Les membres de l’association mènent des actions concrètes pour faire aboutir leur volonté de modification de la loi actuelle. Epaulés par leur avocat, Maître Pierre Alfort, avocat au barreau de Toulouse, ils rédigent un projet de loi acceptable pour eux, c’est-à-dire globalement sans la mention de nécessité d’être malade pour pouvoir opter pour le suicide assisté. Une fois rédigé, ce projet de modification de la loi sera soumis aux politiciens de tous bords.
Ils observent également ce qui se passe chez les voisins suisses, belges et allemands. Ils étudient actuellement spécialement le cas de l’Allemagne « pour voir comment les avocats allemands ont fait comprendre aux tribunaux que le droit au suicide était constitutionnel »
Maitre Alfort, avocat de l’association Ultime Liberté, confie qu' "au niveau légal, c’est très compliqué mais que faire évoluer la loi est possible".
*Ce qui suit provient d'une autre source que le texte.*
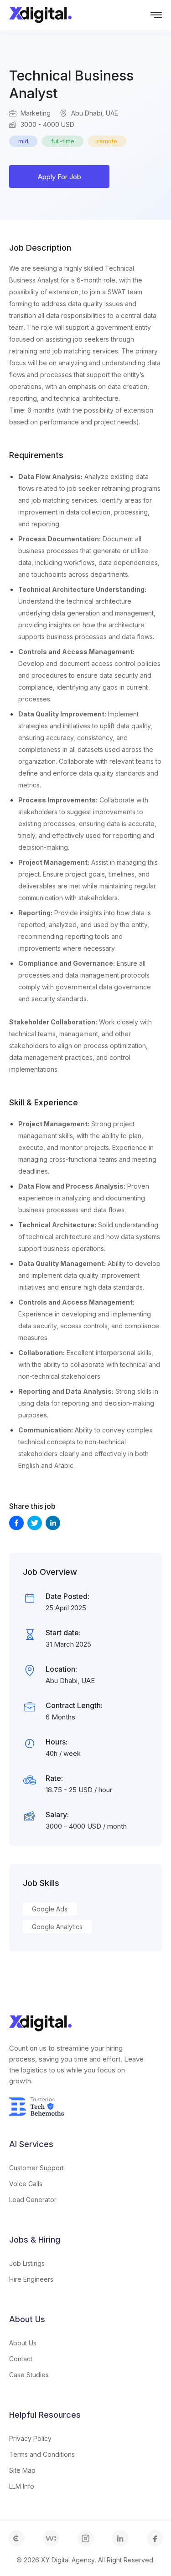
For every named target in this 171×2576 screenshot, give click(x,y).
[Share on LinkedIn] (53, 1523)
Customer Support (36, 2168)
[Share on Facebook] (16, 1523)
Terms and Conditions (42, 2454)
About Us (22, 2343)
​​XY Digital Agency (68, 2560)
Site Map (22, 2470)
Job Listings (27, 2263)
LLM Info (21, 2486)
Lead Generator (33, 2199)
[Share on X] (34, 1523)
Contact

Il y a un aspect jurisprudentiel européen à prendre en compte. Le cas de l’Allemagne pourrait jouer en notre faveur. Nous espérons que la France, si elle n’est pas encore prête à passer le cap aujourd’hui, sera à l’unisson des décisions rendues en Europe
La législation sur la fin de vie est également plus ouverte dans d'autres pays européens comme l'Espagne et le Portugal. Le Portugal approuve la dépénalisation de l'euthanasie. Aux Pays-Bas et en Belgique, l'euthanasie est autorisée depuis 2002. Au Luxembourg, elle l'est depuis 2009. En Suisse, le suicide assisté est autorisé. Le principe est le même que pour l'euthanasie, mais le patient doit s’administrer lui-même la dose létale.